I saw people trying to parse XML with Floki or Meeseeks because they were readily available and easy to use, and it was driving me a bit crazy because the html5ever parser in particular is awful at parsing XML, so to preserve my sanity I added an XML parser.


#22

Entirely this, HTML5 is not XML (oh I so wish we got XHTML2 instead of HTML5, bleh) and things will absolutely not parse as expected in an XML document for certain tags and certain constructs.


#23

Release v0.7.1

Fixed a compilation problem involving OTP 20 and NIFs.


#24

Release v0.7.2

The largest change is that Meeseeks.html/1 and Meeseeks.tree/1 can now be called on a Meeseeks.Document to output the whole document’s HTML or tuple-tree structure.

A bug related to parsing doctypes was also fixed.


#25

Release v0.7.3

A super minor release, just fixing a couple warnings that popped up with Elixir 1.5.

On a tangentially related note, the much slowed rate of releases has nothing to do with my commitment to the project- I just haven’t encountered any bugs or thought of any improvements.

The big next steps for the library (barring the appearance of a bug or improvement) will be a chores such as a style unification and further improving the documentation (if anybody has felt let down by some portion of the documentation, please speak up).

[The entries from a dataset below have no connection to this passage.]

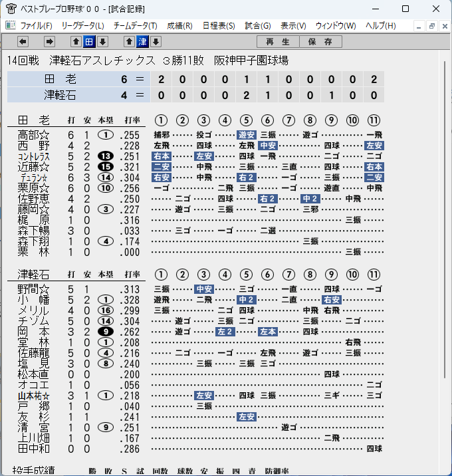Click the up arrow before 津 team button
452x476 pixels.
(130, 42)
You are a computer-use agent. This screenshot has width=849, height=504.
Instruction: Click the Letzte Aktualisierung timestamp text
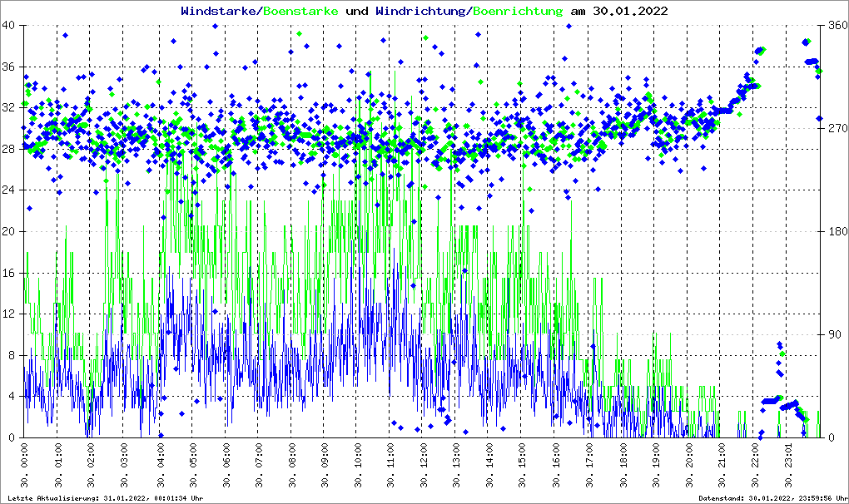tap(104, 498)

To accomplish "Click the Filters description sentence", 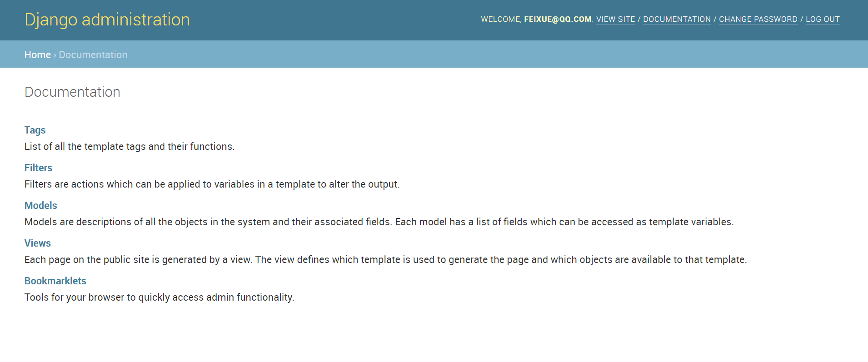I will tap(212, 184).
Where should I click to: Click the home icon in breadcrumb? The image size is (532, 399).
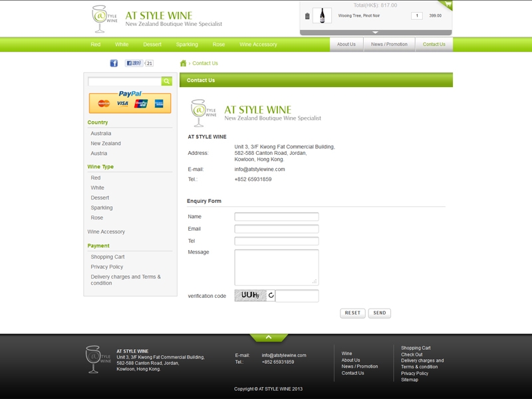184,63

I also plan to release some articles about web scraping with Elixir and Meeseeks (if you have any ideas for examples or articles you wish were written on the subject, get in touch).


#26

Nor have I, I’ve recently used it on my discord/irc bot for web page scraping (instead of my previous regex horrors) and it is such bliss. :slight_smile:


#27

That is a pretty significant endorsement right there.


#28

It provided me a moment of happiness on what has otherwise been a CSS-filled day. :slight_smile:


#29

Release v0.7.4

This release adds nil input propagation to the extractors, a convenience which enables code like

def media_url(item) do
  Meeseeks.one(item, css("enclosure")) |> Meeseeks.attr("url") ||
  Meeseeks.one(item, css("media|content")) |> Meeseeks.attr("url")
end

The above will work correctly whether item has an enclosure element or not, whereas before it would have thrown an error when it tried piping nil into Meeseeks.attr("url").

I also fixed a bug related to CSS selector tokanization.


#30

Release v0.7.5

This release fixes a fun bug (discovered by @aclemmensen) where meeseeks_html5ever was incorrectly panicking when it tried to call remove_from_parent on a node with no parent.

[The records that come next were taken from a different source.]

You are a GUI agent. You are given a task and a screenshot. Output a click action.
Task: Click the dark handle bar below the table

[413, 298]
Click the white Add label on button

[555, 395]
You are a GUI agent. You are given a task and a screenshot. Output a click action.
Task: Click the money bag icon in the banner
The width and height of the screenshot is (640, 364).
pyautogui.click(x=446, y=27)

Thank you for your help, Asbjørn!


#31

You’re very welcome! Thanks for making this library in the first place. It’s a pleasure to work with. :slight_smile:


#32

Release v0.7.6

This release fixes another panic-related problem discovered by @aclemmensen (thanks!), and makes miscellaneous other fixes, generally in an attempt to get to them before Asbjørn does.


#33

No release this time, though once Rustler releases with a fix for a compilation problem related to ERTS 9.2, I’ll be releasing as well.

Instead, I’d like to get feedback and suggestions for an issue that recently came to my attention regarding to how much memory Meeseeks uses when parsing large HTML files (spoiler, it’s a lot).


#34

Release v0.7.7

Fixes a compilation problem involving OTP 20.2 and NIFs.


#35

Whoooo! And it works. :slight_smile:
Thanks much!


#36

Is there an option to use a streaming parser like and XML SAX parser?


#37

While I think it would be correct to say that the underlying parsers (html5ever and xml5ever) are streaming parsers, Meeseeks does not support using them in any streaming fashion (Meeseeks expects a document to query).


#38

Maybe using meeseeks_html5ever or so directly could do it?


#39

Not really, the document is build in the Rust portion of meeseeks_html5ever.

If you wanted a stream of events you’d need to create some kind of consumer (in Rust) for the html/xml5ever parsers that somehow streamed the events into Elixir?


#40

Just wondering. With XML at least, DOM parsing makes it easier to hop around a document and get various pieces of data, but SAX parsers are tremendously more efficient if you’re scripting a large volume.

I haven’t used meeseeks yet to know if it was an option but just figured I’d toss it out there because of the memory issue on large documents mentioned above.

HTML parsers tend to have to correct a lot of malformed HTML so I didn’t know if SAX was viable there.